There’s even a nice sequence when the hero’s oxygen tank is running out, as he’s trying to escape his captors underwater, where two fish swim together and both hit a vertical, invisible join and swim behind it so only the ends of their tails remain. Those two halves of juxtaposed tails have then formed a butterfly which flies away under the ocean... this flight of fancy used to underline that the character is hallucinating while running out of oxygen. Again, lovely stuff.
Not much more for me to say about Invention For Destruction except that I wish these movies were better known over here because they’re perfect to catch children with at a certain age.
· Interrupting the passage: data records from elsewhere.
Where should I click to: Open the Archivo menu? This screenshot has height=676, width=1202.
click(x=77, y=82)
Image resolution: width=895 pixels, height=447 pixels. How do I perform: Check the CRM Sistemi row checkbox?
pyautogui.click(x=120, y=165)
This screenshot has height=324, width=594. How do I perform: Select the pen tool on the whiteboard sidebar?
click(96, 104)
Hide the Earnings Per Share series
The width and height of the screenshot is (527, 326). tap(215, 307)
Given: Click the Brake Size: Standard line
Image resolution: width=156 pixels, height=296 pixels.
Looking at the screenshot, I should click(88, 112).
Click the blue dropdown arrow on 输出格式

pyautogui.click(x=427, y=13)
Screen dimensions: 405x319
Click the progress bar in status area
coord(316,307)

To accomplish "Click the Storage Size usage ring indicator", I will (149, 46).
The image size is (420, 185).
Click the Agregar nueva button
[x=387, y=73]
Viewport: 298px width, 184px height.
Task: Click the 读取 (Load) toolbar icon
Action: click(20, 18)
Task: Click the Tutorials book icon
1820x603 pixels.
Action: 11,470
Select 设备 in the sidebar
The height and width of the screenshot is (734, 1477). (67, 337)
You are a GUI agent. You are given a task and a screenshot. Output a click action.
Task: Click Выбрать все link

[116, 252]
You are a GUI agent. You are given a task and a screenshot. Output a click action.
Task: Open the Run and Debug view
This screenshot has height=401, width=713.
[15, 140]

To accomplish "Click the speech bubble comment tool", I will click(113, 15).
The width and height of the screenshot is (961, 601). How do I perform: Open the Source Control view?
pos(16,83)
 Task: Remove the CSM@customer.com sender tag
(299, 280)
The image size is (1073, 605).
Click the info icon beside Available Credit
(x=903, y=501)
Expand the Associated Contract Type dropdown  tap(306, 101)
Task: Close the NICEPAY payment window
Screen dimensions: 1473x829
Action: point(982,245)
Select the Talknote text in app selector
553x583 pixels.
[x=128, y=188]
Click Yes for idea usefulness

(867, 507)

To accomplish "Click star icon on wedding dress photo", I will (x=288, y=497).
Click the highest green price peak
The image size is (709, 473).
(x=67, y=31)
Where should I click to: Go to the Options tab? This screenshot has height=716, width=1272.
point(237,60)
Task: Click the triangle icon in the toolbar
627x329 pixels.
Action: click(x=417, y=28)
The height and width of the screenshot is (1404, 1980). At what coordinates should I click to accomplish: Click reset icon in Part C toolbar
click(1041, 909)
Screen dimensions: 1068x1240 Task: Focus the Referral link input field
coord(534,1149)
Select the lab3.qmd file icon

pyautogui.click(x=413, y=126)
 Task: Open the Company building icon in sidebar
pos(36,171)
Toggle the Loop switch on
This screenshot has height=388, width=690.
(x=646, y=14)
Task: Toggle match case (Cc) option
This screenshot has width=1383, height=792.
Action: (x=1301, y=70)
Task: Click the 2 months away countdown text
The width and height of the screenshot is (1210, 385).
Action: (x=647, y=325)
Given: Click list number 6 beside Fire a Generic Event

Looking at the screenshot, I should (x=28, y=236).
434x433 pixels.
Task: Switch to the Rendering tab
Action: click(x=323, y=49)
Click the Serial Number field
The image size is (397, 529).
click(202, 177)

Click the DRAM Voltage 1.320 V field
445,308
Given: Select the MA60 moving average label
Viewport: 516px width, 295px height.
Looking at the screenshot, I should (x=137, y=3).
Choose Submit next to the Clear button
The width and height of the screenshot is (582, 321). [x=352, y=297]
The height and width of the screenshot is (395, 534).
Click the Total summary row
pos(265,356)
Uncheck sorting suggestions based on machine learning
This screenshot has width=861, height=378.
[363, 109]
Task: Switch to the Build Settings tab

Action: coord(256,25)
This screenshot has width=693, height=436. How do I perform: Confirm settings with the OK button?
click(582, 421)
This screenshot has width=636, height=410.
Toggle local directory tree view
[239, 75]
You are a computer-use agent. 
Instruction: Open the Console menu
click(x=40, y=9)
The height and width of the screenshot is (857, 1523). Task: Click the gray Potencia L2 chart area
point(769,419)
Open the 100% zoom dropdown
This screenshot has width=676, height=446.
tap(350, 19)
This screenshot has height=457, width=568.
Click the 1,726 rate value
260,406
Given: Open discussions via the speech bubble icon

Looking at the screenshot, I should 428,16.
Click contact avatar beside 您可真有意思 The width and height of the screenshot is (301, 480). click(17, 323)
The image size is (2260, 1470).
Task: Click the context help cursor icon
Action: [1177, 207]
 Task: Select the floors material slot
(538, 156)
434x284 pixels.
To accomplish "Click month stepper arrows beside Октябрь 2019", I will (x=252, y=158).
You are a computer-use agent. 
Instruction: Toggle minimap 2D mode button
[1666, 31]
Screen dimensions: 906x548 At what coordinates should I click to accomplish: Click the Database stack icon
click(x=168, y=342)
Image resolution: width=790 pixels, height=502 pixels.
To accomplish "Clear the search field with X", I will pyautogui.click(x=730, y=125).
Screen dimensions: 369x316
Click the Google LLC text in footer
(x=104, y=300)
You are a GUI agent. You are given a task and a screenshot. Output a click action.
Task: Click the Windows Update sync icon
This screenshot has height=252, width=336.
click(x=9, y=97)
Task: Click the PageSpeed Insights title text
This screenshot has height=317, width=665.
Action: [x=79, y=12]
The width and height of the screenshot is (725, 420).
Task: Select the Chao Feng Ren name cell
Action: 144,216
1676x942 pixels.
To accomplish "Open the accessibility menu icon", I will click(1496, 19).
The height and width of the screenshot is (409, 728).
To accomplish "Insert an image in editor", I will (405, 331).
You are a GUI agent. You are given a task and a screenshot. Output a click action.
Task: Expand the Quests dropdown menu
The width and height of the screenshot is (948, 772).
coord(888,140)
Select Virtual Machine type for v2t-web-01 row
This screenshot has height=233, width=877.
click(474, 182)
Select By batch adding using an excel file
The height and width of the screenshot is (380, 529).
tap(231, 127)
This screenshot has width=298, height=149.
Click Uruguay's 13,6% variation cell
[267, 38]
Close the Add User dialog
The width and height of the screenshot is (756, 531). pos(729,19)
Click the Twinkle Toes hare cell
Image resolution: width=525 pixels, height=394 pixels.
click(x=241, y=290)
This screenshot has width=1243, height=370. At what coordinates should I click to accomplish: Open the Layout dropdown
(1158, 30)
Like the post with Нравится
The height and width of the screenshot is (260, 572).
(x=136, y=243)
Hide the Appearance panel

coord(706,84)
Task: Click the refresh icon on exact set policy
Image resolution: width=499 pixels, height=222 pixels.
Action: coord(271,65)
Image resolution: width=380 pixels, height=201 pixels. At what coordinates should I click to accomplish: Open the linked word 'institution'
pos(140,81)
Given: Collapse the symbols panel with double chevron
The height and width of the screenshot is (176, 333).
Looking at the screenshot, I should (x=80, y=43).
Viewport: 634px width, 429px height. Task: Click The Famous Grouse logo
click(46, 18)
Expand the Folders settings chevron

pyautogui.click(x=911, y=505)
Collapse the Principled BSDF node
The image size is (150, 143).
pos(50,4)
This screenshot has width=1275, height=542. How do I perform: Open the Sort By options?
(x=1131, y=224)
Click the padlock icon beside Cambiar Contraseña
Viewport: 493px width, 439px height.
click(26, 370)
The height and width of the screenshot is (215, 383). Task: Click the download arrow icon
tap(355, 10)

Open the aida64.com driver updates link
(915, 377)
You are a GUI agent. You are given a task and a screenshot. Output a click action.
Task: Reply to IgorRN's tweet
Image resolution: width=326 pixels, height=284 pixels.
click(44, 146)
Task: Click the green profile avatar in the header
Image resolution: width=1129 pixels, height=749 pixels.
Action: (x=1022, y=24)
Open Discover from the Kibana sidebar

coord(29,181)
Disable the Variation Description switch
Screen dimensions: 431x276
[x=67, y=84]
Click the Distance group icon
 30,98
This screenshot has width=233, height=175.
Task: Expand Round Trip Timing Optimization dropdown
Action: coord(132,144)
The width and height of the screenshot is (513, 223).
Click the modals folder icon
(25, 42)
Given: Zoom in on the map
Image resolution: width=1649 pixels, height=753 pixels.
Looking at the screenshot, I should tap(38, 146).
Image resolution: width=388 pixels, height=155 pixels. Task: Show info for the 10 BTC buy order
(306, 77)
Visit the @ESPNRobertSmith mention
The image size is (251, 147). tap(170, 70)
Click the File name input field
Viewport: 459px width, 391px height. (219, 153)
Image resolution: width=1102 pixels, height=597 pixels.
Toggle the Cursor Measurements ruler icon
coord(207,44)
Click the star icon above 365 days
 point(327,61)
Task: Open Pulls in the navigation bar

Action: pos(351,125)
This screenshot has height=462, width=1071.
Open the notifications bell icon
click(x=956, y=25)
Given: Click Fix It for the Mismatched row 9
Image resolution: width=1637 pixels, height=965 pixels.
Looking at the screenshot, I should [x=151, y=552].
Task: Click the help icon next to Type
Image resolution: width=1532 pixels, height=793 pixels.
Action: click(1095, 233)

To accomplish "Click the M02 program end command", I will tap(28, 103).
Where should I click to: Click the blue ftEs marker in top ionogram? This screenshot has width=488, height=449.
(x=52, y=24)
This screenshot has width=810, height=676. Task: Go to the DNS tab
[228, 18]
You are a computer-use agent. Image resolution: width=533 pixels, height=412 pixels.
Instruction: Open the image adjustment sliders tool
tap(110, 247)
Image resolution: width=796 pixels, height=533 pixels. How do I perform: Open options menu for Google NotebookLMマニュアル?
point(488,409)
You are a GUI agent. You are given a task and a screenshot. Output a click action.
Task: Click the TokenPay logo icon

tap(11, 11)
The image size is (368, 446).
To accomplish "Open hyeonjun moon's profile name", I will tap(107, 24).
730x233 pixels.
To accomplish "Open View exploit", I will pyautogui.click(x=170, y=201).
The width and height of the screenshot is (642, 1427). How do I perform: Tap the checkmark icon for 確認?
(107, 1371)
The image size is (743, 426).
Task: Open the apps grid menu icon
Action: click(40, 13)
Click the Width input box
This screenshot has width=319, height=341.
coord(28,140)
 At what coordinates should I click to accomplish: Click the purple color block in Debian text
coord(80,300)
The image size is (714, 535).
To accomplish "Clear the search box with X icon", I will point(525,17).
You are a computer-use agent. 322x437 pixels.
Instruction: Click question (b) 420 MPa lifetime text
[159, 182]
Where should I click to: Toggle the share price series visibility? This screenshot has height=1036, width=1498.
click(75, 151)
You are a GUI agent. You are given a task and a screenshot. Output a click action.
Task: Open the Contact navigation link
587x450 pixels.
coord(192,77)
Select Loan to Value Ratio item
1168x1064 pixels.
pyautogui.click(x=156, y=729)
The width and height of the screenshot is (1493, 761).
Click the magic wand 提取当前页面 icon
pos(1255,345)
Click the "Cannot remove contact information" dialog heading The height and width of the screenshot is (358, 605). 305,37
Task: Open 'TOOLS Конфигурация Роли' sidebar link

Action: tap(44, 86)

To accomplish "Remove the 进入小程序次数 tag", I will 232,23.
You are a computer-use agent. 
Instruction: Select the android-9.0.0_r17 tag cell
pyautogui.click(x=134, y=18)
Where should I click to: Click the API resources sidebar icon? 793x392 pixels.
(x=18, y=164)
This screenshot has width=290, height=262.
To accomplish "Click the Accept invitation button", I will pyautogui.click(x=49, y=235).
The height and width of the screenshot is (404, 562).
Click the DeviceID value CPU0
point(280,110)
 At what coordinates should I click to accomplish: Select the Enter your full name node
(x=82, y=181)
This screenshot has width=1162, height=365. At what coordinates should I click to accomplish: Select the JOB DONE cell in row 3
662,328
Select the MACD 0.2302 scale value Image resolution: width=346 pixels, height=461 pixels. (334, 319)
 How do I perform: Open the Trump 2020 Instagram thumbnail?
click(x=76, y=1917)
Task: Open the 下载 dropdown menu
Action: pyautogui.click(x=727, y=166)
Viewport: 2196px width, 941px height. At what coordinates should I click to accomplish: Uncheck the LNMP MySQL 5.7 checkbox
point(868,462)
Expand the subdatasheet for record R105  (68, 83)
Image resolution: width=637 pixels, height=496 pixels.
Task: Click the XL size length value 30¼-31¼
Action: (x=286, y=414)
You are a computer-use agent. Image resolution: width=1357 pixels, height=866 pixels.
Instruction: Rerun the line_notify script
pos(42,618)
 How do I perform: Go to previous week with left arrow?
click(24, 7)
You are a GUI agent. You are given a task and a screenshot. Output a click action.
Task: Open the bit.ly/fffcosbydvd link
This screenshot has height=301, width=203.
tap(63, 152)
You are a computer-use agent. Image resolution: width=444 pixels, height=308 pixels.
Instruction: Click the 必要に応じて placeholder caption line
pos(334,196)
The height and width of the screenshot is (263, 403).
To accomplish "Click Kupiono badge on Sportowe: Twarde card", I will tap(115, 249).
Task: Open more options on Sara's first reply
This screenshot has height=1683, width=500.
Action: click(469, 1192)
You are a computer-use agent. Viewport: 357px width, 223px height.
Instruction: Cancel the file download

I was totally blown away again by this one and Second Run have included some nice extras on here including two of Zeman’s short films. I’m really looking forward to seeing his 1962 film, The Fabulous Baron Munchausen next and the review of that one should be appearing here in a couple of days time. Meanwhile, if you’re a fan of cinema and the way live action and animated work can be combined effectively on screen, definitely check this one out sometime.